Page 31
Story: Dead to Me
It’s rare, in this job, that you feel like you’ve really screwed up. I mean, I’m careful about what I say in front of people.
But somehow, I’d managed to have a whole, open conversation about everything only yards away from Philip Sedgewick. The father of one of the most likely suspects.
And the way he was looking at me, with a knowing smile, I felt a sick certainty that he must have heard.
It made me jump when his expression changed to one of recognition and he said, ‘Aria! Goodness. Twice in two nights. Everyone will think we’re doing it on purpose.’

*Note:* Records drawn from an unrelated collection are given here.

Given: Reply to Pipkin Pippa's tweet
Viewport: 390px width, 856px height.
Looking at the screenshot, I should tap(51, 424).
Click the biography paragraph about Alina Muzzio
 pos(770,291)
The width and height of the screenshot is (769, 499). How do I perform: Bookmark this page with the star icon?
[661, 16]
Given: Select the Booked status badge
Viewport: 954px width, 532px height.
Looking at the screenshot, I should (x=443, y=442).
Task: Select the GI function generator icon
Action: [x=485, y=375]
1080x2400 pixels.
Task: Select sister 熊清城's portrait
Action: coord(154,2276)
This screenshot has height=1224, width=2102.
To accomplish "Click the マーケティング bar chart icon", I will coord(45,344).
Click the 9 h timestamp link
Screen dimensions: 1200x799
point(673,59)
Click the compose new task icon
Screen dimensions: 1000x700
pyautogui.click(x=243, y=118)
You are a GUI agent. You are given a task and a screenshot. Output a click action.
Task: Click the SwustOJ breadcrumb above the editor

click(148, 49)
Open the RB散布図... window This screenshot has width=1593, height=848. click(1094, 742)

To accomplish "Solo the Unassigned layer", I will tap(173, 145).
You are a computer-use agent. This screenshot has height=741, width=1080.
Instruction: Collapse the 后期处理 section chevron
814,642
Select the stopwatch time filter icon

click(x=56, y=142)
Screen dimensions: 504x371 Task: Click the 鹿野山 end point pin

I still felt fully nauseous as I gave him my best attempt at a return smile and stood up. Had he not seen or heard anything, then? Or was this a facade?
He hadn’t been there when I arrived. That much I was sure of.
I also hadn’t seen him when I watched Cordelia leave. But I hadn’t been paying attention. I’d been busy freaking out. I could easily have missed him, and if so, who knew when he might have arrived?
‘Mr Sedgewick,’ I said, coming to kiss his cheek. ‘I thought it was you.’
There was no sign of obvious threat or anger as he said, ‘And this is my friend Max, who’s all right, even if he did go to Oxford.
’ He gestured to his companion, who looked like a slightly less good-looking version of himself.
‘This is Aria, a friend of James’s from Cambridge,’ Philip went on as I held a hand out.
‘Great to meet you,’ I said. ‘Even with the Oxford thing.’
Max laughed, but then looked towards the door. ‘I’d better go and find Clarisse. I’ll already be in trouble. Hope to meet you again soon,’ he added to me.
‘Oh, you, too,’ I said, and then said quickly to Philip, ‘I’m just meeting a friend who’s a member. I’d… better go up to the room.’
It was supposed to be a neat excuse for being there, and to distract him in case he’d seen Cordelia.
But the moment I’d said it I realised how much it must have sounded like I had a sugar daddy staying there.
The kinds of people who had rooms at the Caledonian were generally older guys, and going up to the room implied… yeah. That.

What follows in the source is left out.